Zuzana Caputova has won Slovakia’s presidential election, making her the country’s first female president.
Caputova, who has almost no political experience, defeated Maros Sefcovic, an EU energy commissioner nominated by the governing party, Smer-SD.
She won 58 percent of the vote, with Sefcovic trailing with 42 percent in the Saturday election.
Caputova, 45-year old divorcee and mother of two, is a member of the liberal Progressive Slovakia party which has no seats in parliament.
Delivering her acceptance speech, she said her victory showed “you can win without attacking your opponents”, after a campaign based on progressive values and political reform.
Her campaign used the slogan “Stand up to evil”, but she reportedly avoided personal attacks on her opponents.
“Let us look for what connects us. Let us promote cooperation above personal interests,” she told a crowd of supporters in Bratislava.
“I am happy not just for the result, but mainly that it is possible not to succumb to populism, to tell the truth, to raise interest without aggressive vocabulary.”
Prior to her entry into politics, Caputova was a civil activist best known for blocking a planned landfill site in her home town in 2016.
She also played a role in anti-government protests that broke out after the murder of the investigative journalist Ján Kuciak and his fiancee, Martina Kusnirova.
Kuciak was looking into links between politicians and organised crime when he was shot at home alongside his fiancée in February 2018.

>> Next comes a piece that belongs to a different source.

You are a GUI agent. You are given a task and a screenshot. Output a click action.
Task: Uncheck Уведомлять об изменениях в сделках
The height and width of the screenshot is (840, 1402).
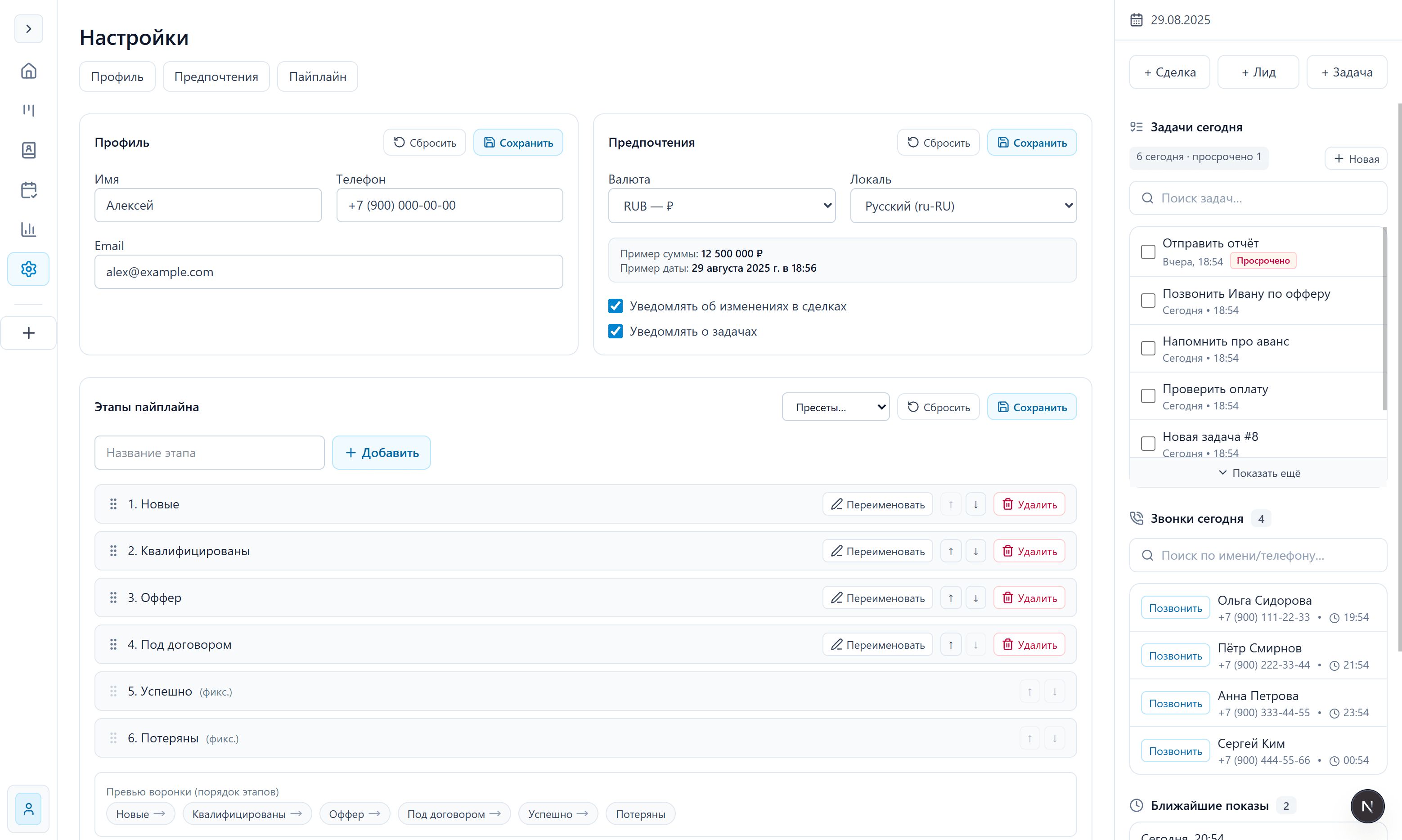pos(615,306)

Caputova cited Kuciak’s murder as one of the reasons she decided to run for president.
She will be sworn in on June 15 when President Andrej Kiska finishes his term in office.
Kiska, regarded as a progressive force in Slovak politics and who decided not to run for a second term in office, welcomed the election result.
“Slovakia is in a moral crisis and needs a president like Zuzana Caputova,” he said.